Kahn is also requesting a government support package that includes grants to help renters clear rent arrears and is asking for more powers to implement a two-year rent freeze in London as an emergency measure.

In other news, award-winning property developers Cable talk about the impact of home builders in 2021 such as BREXIT show home digitalisation, working from home, a potential recession and the upcoming end of Stamp Duty and what effects they will have on the property market.

Let’s look at some of Cable’s thoughts on the housing market in 2021.

  • BREXIT is going to to affect the house building market as there is going to be slowdown in the production and delivery of materials manufactured in Europe that are needed for development projects in the UK.
  • Most developers may choose to permanently choose to offer site visits by appointment going forwards because it is worked effectively during COVID. So even after COVID comes to an end, it’s likely that developers will only do site visits by appointments and not have a walk-in show homes as we have seen in the past.

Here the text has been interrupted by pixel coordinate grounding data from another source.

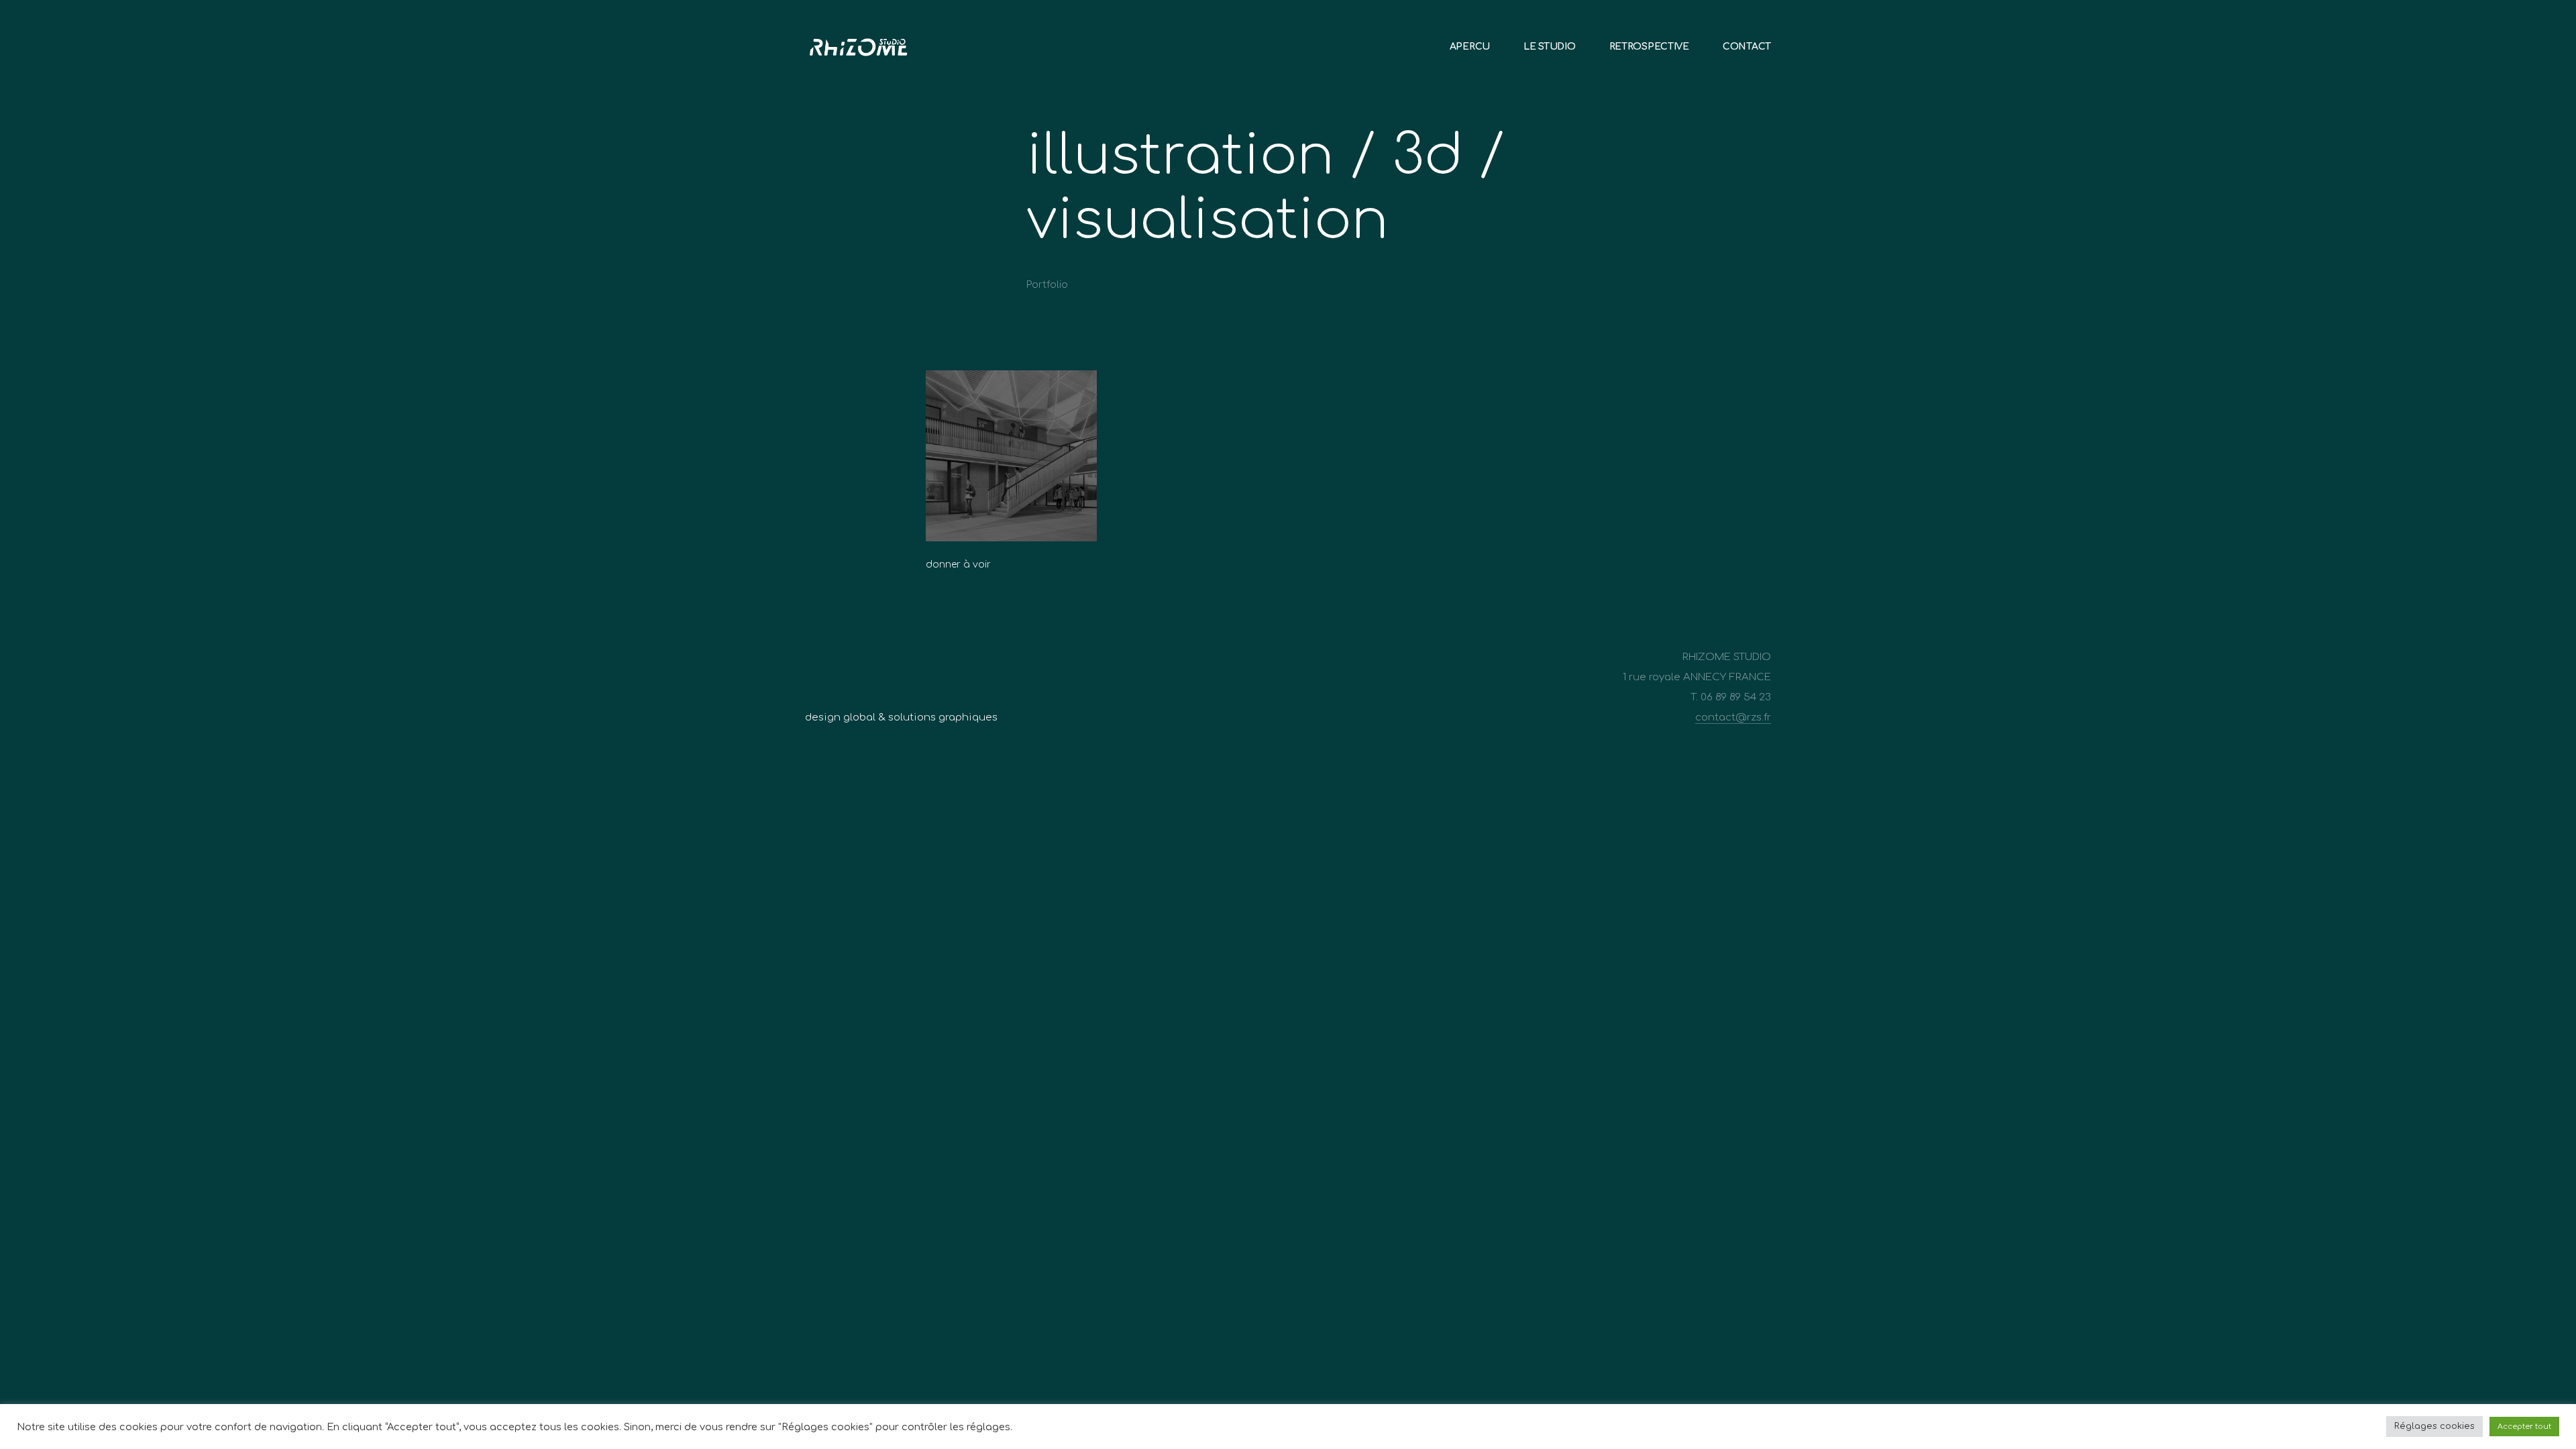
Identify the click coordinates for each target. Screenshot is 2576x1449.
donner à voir (958, 564)
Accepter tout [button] (2524, 1426)
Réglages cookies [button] (2434, 1426)
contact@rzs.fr (1733, 717)
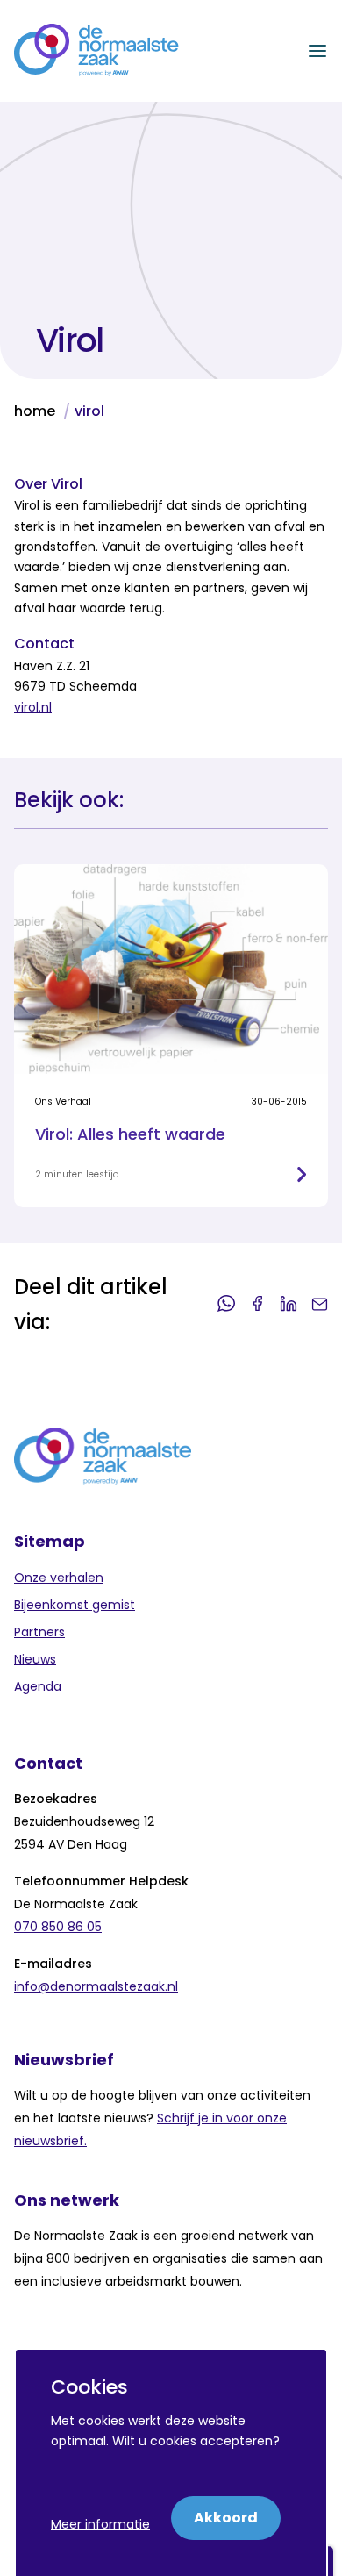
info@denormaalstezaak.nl (96, 1986)
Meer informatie (100, 2524)
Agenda (37, 1686)
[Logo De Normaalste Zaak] (96, 51)
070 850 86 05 (58, 1927)
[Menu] (317, 50)
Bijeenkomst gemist (74, 1605)
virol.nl (33, 707)
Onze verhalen (58, 1577)
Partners (39, 1632)
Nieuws (35, 1659)
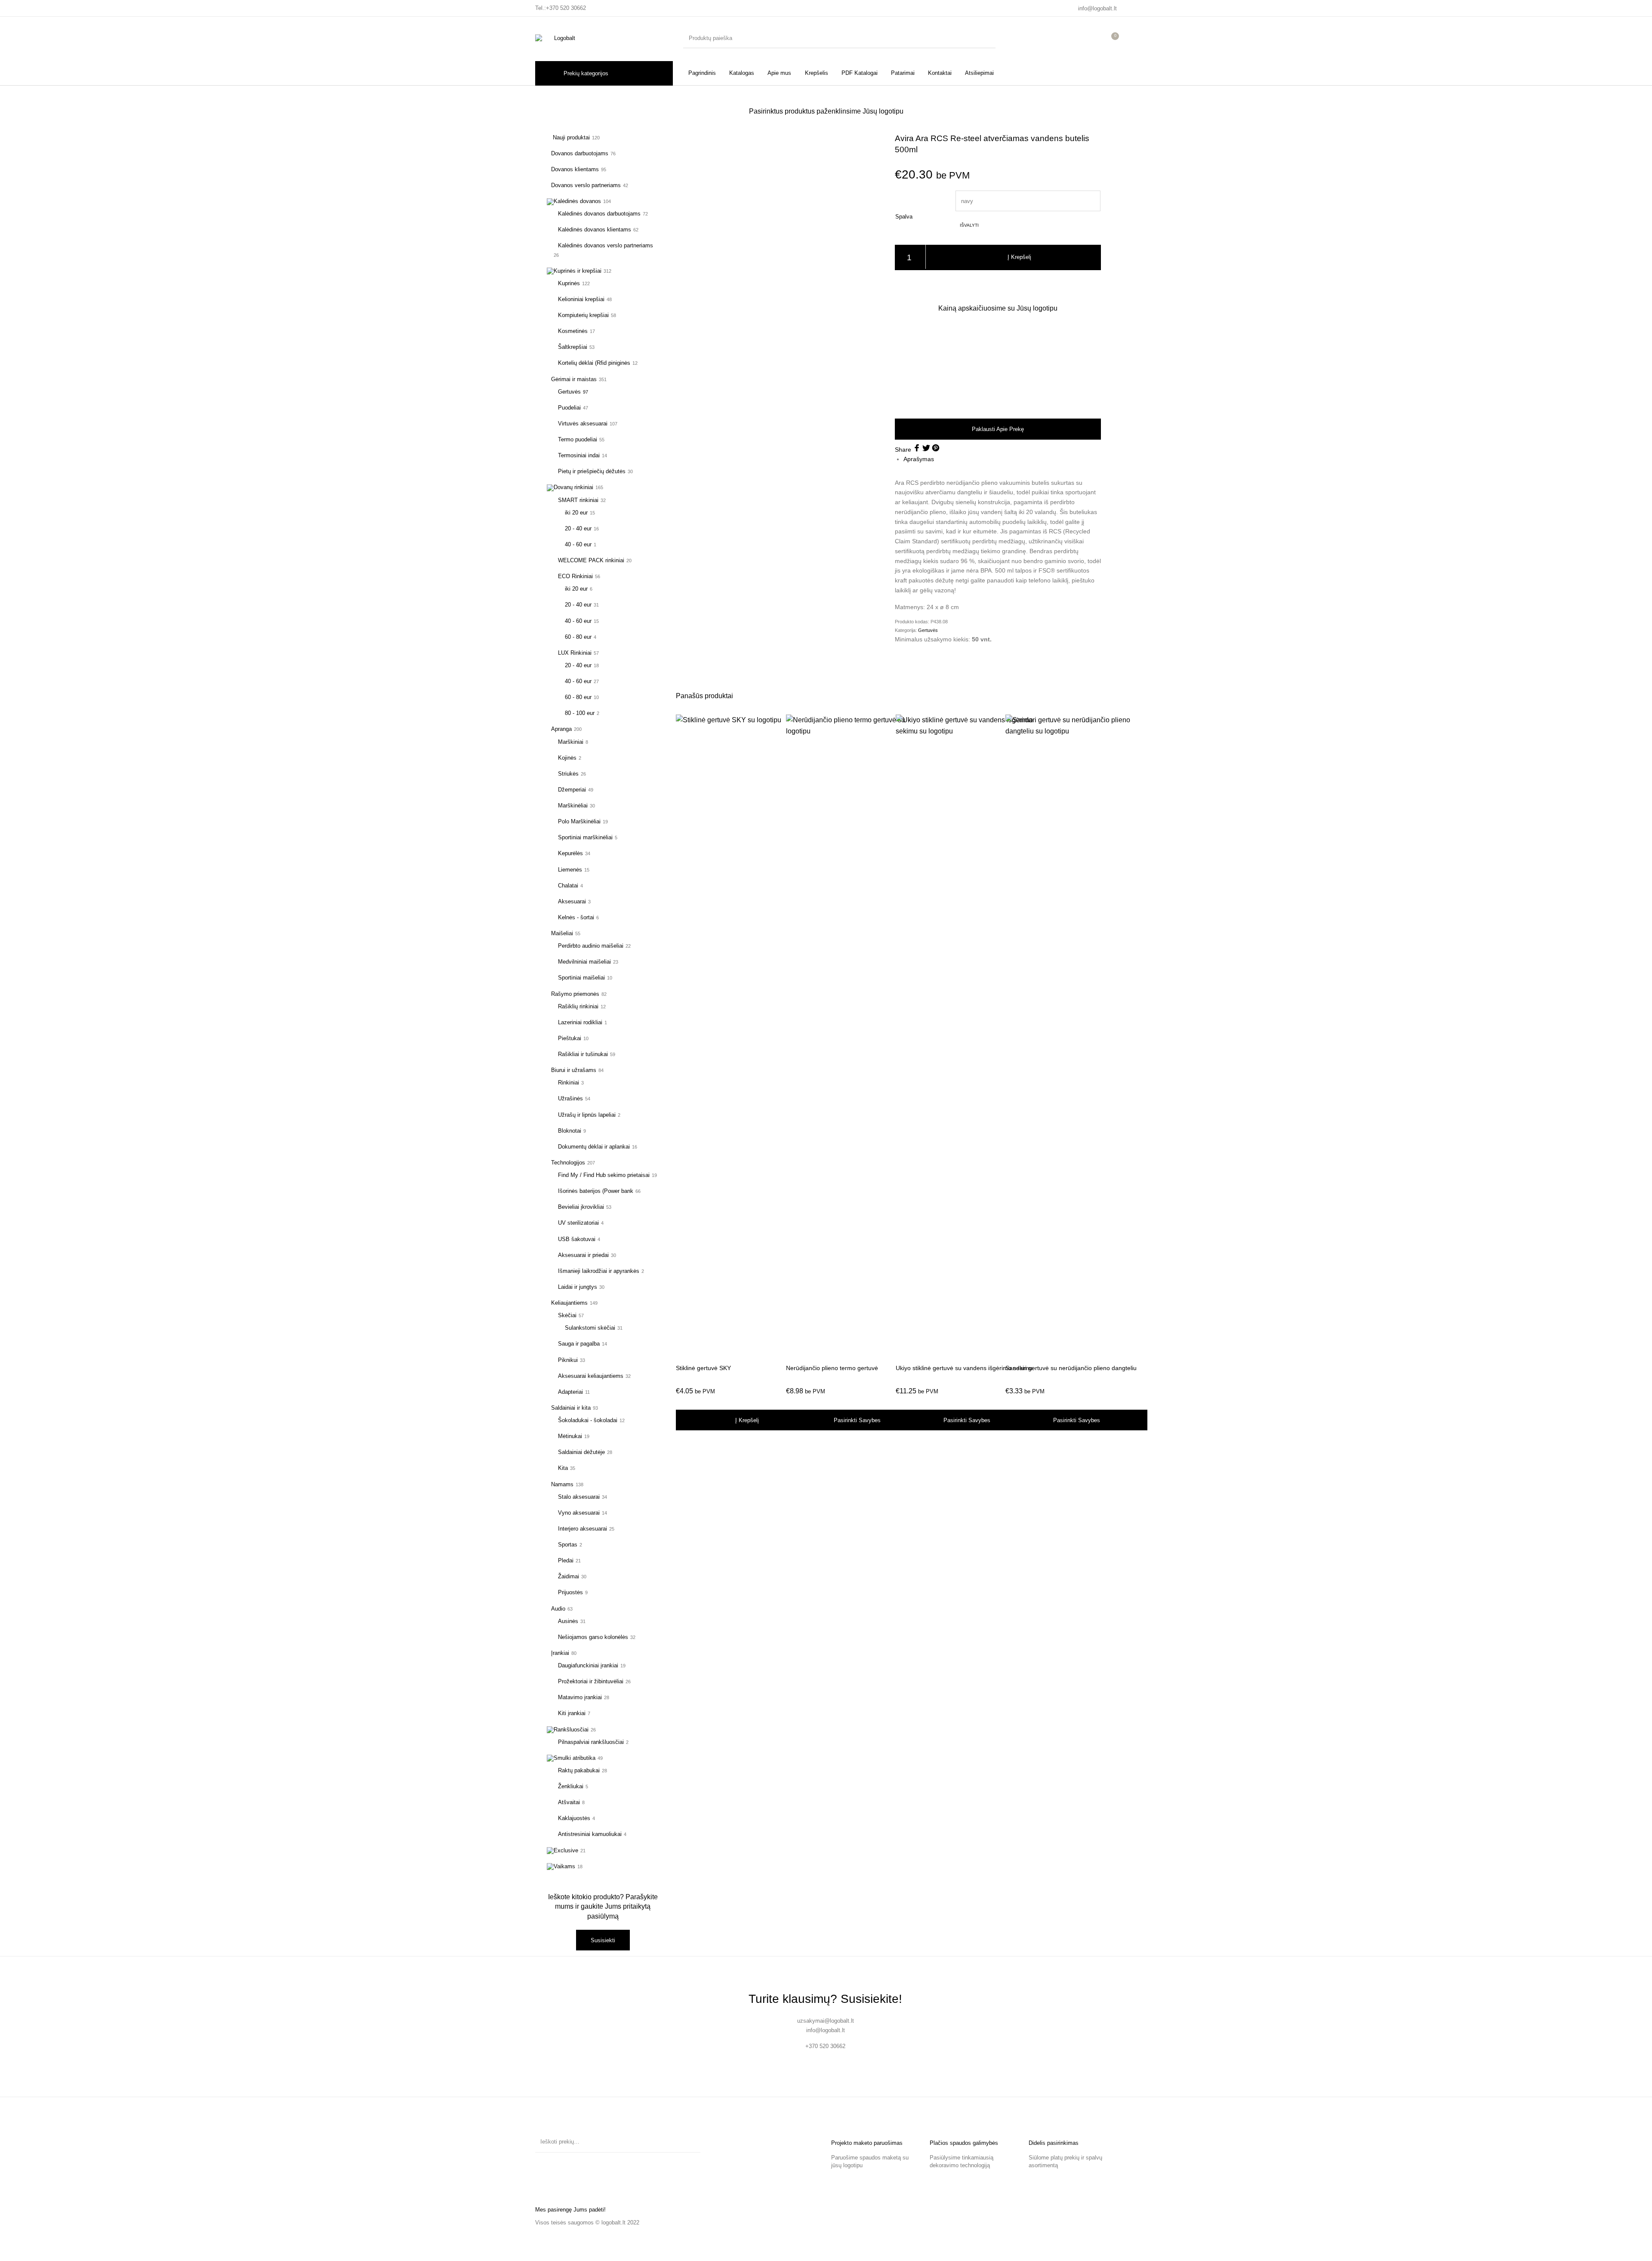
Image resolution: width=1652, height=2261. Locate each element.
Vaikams (564, 1866)
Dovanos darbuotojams (579, 153)
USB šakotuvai (576, 1239)
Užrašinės (570, 1098)
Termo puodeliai (577, 439)
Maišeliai (562, 933)
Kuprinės (569, 283)
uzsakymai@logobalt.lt (825, 2021)
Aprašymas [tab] (918, 459)
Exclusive (566, 1850)
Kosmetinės (573, 331)
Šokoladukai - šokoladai (587, 1420)
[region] (998, 365)
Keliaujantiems (569, 1303)
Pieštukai (569, 1038)
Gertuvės (569, 391)
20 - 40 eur (578, 528)
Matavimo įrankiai (580, 1697)
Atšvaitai (569, 1802)
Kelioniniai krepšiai (581, 299)
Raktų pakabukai (579, 1770)
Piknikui (568, 1360)
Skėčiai (567, 1315)
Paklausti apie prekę (998, 429)
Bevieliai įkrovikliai (581, 1207)
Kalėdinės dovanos (577, 201)
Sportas (567, 1544)
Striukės (568, 773)
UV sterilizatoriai (578, 1223)
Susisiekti (603, 1940)
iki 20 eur (576, 512)
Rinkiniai (568, 1082)
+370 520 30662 (566, 8)
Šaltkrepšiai (572, 347)
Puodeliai (569, 407)
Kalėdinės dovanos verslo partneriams (605, 245)
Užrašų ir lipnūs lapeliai (587, 1115)
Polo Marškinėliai (579, 821)
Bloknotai (569, 1130)
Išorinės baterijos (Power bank (595, 1191)
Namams (562, 1484)
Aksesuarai (572, 901)
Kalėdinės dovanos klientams (594, 229)
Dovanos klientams (575, 169)
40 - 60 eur (578, 544)
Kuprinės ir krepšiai (577, 271)
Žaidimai (568, 1576)
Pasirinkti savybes (856, 1420)
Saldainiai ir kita (571, 1408)
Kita (563, 1468)
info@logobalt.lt (1097, 8)
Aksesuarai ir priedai (583, 1255)
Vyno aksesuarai (579, 1512)
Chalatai (568, 885)
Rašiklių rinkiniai (578, 1006)
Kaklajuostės (574, 1818)
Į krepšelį (1019, 257)
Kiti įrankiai (572, 1713)
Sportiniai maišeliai (581, 977)
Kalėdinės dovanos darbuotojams (599, 213)
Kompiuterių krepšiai (583, 315)
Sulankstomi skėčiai (590, 1328)
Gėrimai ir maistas (574, 379)
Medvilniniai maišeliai (584, 961)
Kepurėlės (570, 853)
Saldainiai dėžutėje (581, 1452)
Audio (558, 1608)
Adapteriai (570, 1392)
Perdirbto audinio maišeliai (590, 946)
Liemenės (570, 869)
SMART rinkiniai (578, 500)
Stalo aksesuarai (579, 1497)
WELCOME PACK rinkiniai (591, 560)
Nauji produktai (570, 137)
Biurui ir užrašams (573, 1070)
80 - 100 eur (580, 713)
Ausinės (568, 1621)
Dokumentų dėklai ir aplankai (594, 1146)
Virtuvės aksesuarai (582, 423)
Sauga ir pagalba (579, 1343)
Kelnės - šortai (576, 917)
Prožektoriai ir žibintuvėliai (590, 1681)
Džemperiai (572, 789)
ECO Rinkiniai (575, 576)
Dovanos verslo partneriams (586, 185)
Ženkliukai (570, 1786)
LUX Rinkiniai (575, 653)
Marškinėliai (573, 805)
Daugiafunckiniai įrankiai (588, 1665)
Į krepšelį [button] (747, 1420)
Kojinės (567, 758)
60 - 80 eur (578, 637)
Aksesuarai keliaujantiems (590, 1376)
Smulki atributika (574, 1758)
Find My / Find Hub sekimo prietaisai (604, 1175)
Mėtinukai (570, 1436)
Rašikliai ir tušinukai (583, 1054)
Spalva (903, 216)
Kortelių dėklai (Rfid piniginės (594, 363)
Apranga (561, 729)
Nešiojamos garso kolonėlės (593, 1637)
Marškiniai (570, 742)
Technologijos (568, 1162)
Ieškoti (689, 2142)
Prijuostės (570, 1592)
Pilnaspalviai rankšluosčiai (591, 1742)
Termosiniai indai (579, 455)
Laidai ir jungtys (577, 1287)
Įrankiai (560, 1653)
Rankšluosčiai (571, 1729)
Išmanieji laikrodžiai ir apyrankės (598, 1271)
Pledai (565, 1560)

And this could save developers money.
  • Digitalisation during lockdown quickly escalated the importance of online material for video tours to social media and increased photography so that potential buyers can see properties in far more detail before actually viewing them. This is likely to continue and a lot of people have liked the idea of doing virtual viewings as it is a lot more convenient for people and developers will also adopt this.
  • Working from home with the anticipation that employers are going to continue to allow a lot of staff to work from home and have the hybrid model of somewhat moving forward. It will be interesting to see how houses developers change the layout and design of new properties to accommodate working from home in the future. This could include bigger spaces for an office or even planned garden offices and it could end up being a really good unique selling point for developers.
  • The looming recession hasn’t massively affected the Housing market yey and the reason for that is because of the recent Stamp Duty holiday, but with this ending in March we could start to see the effects of a recession on the housing market and see prices drop and potentially more demand for new build properties. 

Progressive Property Community News

Okay, moving on, let’s go look little bit closer to home to the Progressive Property Community.

Co-founder Rob Moore posted in the community recently asking ‘when they think that the property market will start to correct our slow down’ 

Members of the community commented to say that it perhaps will not slow down until the end of the Stamp Duty Holiday and that when it ends property investors could all see a big crash in the market. It’s also noted that we could head into negative equity and that could massively affect mortgages and the demand for property in the market. 

Another member of the community notes that soon after the Government Furlough scheme ends and the funding stops that the housing market will begin to crash.

What I’d like to add is that in reality the property market is affected by unemployment rates and deprivation in specific markets across the country. So if you look back to the property market crash of 2008, house prices didn’t fall by the same percentage across the entire country. There were micro markets and some parts of the country that didn’t fall by a small percentage and others fell dramatically. 

So as a property investor you need to monitor the micro markets and make sure that you’re buying property in the right areas with the right strategy during a slowing market, but also making sure that you’re buying property at the right price and value making sure that it has a positive cash flows and potential to add value. You need to do this to protect yourself if the property price falls further as a result of the economic downturn.